EXERCISE DETAILS: Retype the records that come next, word for word.

[Stored entries]
===

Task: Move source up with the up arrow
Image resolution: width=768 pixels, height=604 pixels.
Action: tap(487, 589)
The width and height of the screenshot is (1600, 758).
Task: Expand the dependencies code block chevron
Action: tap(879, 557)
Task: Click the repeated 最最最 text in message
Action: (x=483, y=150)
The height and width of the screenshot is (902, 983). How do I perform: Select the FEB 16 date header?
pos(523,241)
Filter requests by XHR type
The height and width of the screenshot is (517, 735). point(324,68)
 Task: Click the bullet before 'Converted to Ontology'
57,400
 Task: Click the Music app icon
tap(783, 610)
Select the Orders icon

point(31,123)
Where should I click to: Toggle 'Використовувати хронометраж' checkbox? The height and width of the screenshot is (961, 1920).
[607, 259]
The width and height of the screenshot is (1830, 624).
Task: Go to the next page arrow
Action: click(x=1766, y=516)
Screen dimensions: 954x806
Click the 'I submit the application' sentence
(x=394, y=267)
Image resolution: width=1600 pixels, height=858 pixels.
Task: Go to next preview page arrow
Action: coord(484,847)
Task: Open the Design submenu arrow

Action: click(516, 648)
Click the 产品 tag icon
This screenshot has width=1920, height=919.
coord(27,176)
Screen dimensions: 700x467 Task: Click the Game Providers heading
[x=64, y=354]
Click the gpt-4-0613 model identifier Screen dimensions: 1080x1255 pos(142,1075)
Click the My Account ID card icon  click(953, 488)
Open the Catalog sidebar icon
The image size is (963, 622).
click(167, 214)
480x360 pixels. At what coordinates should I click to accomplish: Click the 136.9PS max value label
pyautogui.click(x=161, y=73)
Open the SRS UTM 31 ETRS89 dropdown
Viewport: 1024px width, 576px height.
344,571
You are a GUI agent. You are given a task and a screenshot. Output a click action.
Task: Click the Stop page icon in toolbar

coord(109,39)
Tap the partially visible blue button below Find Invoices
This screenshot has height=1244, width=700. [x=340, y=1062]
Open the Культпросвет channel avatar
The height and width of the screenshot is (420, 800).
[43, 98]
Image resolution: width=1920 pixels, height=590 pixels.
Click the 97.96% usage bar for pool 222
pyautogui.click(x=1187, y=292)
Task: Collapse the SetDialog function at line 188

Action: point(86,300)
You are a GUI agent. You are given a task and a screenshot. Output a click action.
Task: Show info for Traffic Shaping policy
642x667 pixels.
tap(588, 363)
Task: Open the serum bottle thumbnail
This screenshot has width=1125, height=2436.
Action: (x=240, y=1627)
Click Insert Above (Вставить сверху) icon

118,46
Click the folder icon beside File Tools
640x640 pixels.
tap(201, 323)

===

WRITTEN SOLUTION:
Task: Move source up with the up arrow
Image resolution: width=768 pixels, height=604 pixels.
Action: tap(487, 589)
The width and height of the screenshot is (1600, 758).
Task: Expand the dependencies code block chevron
Action: tap(879, 557)
Task: Click the repeated 最最最 text in message
Action: (x=483, y=150)
The height and width of the screenshot is (902, 983). How do I perform: Select the FEB 16 date header?
pos(523,241)
Filter requests by XHR type
The height and width of the screenshot is (517, 735). point(324,68)
 Task: Click the bullet before 'Converted to Ontology'
57,400
 Task: Click the Music app icon
tap(783, 610)
Select the Orders icon

point(31,123)
Where should I click to: Toggle 'Використовувати хронометраж' checkbox? The height and width of the screenshot is (961, 1920).
[607, 259]
The width and height of the screenshot is (1830, 624).
Task: Go to the next page arrow
Action: click(x=1766, y=516)
Screen dimensions: 954x806
Click the 'I submit the application' sentence
(x=394, y=267)
Image resolution: width=1600 pixels, height=858 pixels.
Task: Go to next preview page arrow
Action: coord(484,847)
Task: Open the Design submenu arrow

Action: click(516, 648)
Click the 产品 tag icon
This screenshot has width=1920, height=919.
coord(27,176)
Screen dimensions: 700x467 Task: Click the Game Providers heading
[x=64, y=354]
Click the gpt-4-0613 model identifier Screen dimensions: 1080x1255 pos(142,1075)
Click the My Account ID card icon  click(953, 488)
Open the Catalog sidebar icon
The image size is (963, 622).
click(167, 214)
480x360 pixels. At what coordinates should I click to accomplish: Click the 136.9PS max value label
pyautogui.click(x=161, y=73)
Open the SRS UTM 31 ETRS89 dropdown
Viewport: 1024px width, 576px height.
344,571
You are a GUI agent. You are given a task and a screenshot. Output a click action.
Task: Click the Stop page icon in toolbar

coord(109,39)
Tap the partially visible blue button below Find Invoices
This screenshot has height=1244, width=700. [x=340, y=1062]
Open the Культпросвет channel avatar
The height and width of the screenshot is (420, 800).
[43, 98]
Image resolution: width=1920 pixels, height=590 pixels.
Click the 97.96% usage bar for pool 222
pyautogui.click(x=1187, y=292)
Task: Collapse the SetDialog function at line 188

Action: point(86,300)
You are a GUI agent. You are given a task and a screenshot. Output a click action.
Task: Show info for Traffic Shaping policy
642x667 pixels.
tap(588, 363)
Task: Open the serum bottle thumbnail
This screenshot has width=1125, height=2436.
Action: (x=240, y=1627)
Click Insert Above (Вставить сверху) icon

118,46
Click the folder icon beside File Tools
640x640 pixels.
tap(201, 323)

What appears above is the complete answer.